Participants questioned the value and purpose of releasing information related to applications for licences, licence renewals and licence amendments. Concerns were raised about how the public would use this information and what purpose would be served by making the information available. It was noted that application forms could require a range of information and it would be difficult to comment on specifics without seeing what would be required; however, participants indicated it would be important for the Agency to have a process to verify information submitted in application forms prior to making it available.

Participants advised that a great deal of information that may be included in application forms is currently available on most clinic Web sites.

It was noted that some clinic employees, particularly those who work in laboratories with in vitro embryos, may have safety concerns about releasing information that would identify them, the nature of their work and their place of work. While in some cases, this information is already published on clinic Web sites, it was suggested that some laboratory staff still have reservations and concerns.

A participant suggested that releasing information about an application for licence could have a detrimental impact on job mobility. It was noted that making application information broadly available could "tip-off" a clinic that one of their employees or partners could be planning to leave and set-up their own clinic or join another clinic. Other participants noted that making application information available could provide a level of protection for clinics if valuable staff (who may hold licences to undertake a controlled activity at that clinic) were considering changing clinics. Further, potential employers may wish to be able to verify that an individual has applied for a particular licence.

Participants recommended that no application information should be made available prior to a licence being issued. Once a licence has been issued, it was felt that the name of the applicant and the activity for which they were licensed could be made broadly available. Any other information that may be released should only be made available upon request. A number of participants commented that if a licence is not issued (if an application is denied), no information from that application should be released regardless of whether the application was for an initial licence or a licence renewal. Rather, participants commented that the Agency should keep an up-to-date list of licensed individuals and facilities on their Web site.

3.2.2 Licences Issued and Names and Addresses of Licensees

Participants felt that a minimal amount of information on licences issued should be made available to patients. Most participants agreed that the name of licensed individuals or entities, their business address, and the type of licence they hold, could be published on the Agency Web Site; however, some group members were reluctant to make this information broadly available. Some participants suggested that the information should only be available upon request, while others recommended making the information available on a per clinic basis. Some members of the group noted that some licensees and other clinic employees, particularly those who work in laboratories with in vitro embryos, have safety concerns about revealing information about their work, their names and addresses. A number of participants commented that they were concerned that patients would prefer to be treated by individuals holding a licence over others in a clinic who undertake a procedure under the supervision of the individual with the licence regardless of their comparable qualifications. It was felt that any information that is made broadly available should only be released with clear explanatory notes.

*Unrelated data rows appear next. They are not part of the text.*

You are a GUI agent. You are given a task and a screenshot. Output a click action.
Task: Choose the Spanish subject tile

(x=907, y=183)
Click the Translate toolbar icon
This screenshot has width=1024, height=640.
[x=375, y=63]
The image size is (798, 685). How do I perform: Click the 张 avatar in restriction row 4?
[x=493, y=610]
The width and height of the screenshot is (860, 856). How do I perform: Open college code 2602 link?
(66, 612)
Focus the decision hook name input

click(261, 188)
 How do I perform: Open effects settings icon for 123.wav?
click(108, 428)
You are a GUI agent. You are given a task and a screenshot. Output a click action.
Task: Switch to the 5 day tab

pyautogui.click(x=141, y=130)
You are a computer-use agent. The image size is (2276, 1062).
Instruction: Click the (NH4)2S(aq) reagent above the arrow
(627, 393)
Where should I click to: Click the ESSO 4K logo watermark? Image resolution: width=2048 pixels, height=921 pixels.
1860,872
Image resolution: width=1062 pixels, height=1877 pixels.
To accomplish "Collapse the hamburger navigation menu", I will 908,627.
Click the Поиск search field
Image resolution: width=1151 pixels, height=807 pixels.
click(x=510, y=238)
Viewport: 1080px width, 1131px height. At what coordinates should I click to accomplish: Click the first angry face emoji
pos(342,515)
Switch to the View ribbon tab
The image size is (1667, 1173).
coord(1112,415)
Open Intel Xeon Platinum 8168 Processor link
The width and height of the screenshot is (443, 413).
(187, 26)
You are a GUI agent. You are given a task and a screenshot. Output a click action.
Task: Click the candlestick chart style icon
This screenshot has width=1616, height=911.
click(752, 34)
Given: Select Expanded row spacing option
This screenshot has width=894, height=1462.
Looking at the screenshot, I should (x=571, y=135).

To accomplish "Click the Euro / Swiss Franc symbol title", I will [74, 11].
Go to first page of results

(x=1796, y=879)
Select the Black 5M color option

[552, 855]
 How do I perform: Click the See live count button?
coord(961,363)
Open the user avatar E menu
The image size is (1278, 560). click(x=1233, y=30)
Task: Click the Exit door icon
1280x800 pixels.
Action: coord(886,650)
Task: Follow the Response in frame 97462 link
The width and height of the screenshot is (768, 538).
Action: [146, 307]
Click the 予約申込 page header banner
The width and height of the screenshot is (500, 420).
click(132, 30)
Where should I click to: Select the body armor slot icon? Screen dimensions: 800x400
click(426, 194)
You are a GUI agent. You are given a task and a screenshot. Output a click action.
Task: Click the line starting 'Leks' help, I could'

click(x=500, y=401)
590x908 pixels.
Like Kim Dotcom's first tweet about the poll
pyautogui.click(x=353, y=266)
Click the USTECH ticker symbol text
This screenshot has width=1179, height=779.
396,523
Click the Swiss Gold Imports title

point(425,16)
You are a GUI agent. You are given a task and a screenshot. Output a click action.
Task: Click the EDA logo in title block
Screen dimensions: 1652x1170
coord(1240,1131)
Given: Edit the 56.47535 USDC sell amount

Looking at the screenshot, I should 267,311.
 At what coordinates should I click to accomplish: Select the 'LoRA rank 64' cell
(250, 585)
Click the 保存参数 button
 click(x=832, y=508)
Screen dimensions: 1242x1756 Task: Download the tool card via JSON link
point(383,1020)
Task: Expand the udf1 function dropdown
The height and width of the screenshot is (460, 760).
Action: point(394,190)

With respect to qualifications of licensees, some participants had reservations concerning the public's ability to differentiate between qualifications. It was felt that prospective patients may express a preference for individuals based on their degrees (e.g., PhD vs. M.Sc.) while not recognizing the value of other qualifications such as years of experience. It was noted that information on the qualifications of medical doctors is already largely publicly available through provincial Colleges of Physicians and Surgeons; however, in most cases laboratory staff are not members of a regulated profession with similar levels of publicly available information. One participant suggested that some individuals who would be licensed to perform controlled activities, particularly those with PhDs and MDs, may want information on their qualifications to be available to the public.

When asked about changes in licence standing, such as when a licence is suspended, participants suggested that unless there was a significant health and safety reason for notifying the public, this information should only be available upon request. As previously noted, participants thought the Agency should maintain a publicly available up-to-date list of clinics and practitioners with licences in good-standing which could be changed to reflect suspensions.

3.2.3 Notice of Proceedings

It was explained to participants that a Notice of Proceedings could be a document released by the Agency prior to a licensing proceeding to inform individuals of the upcoming event. Alternatively, it could be a document released following a licensing proceeding that would provide a record of that proceeding.

In both cases, participants expressed concern regarding the release of information that would identify a particular licensee. If information in the notice was generic or non-identifying, participants noted that it could be released on the Agency Web site in the same way that an agenda or minutes of a meeting are posted at other regulatory agencies. Where the Agency is convening a proceeding to consider something that may broadly impact the AHR sector (e.g., changes to the terms and conditions of all licences) participants commented that this information should be broadly available so that clinics and other affected parties could stay informed. Also, in cases where the release of identifying information is necessary for the protection of human health or safety, participants noted that this information could be published on the Agency's Web site.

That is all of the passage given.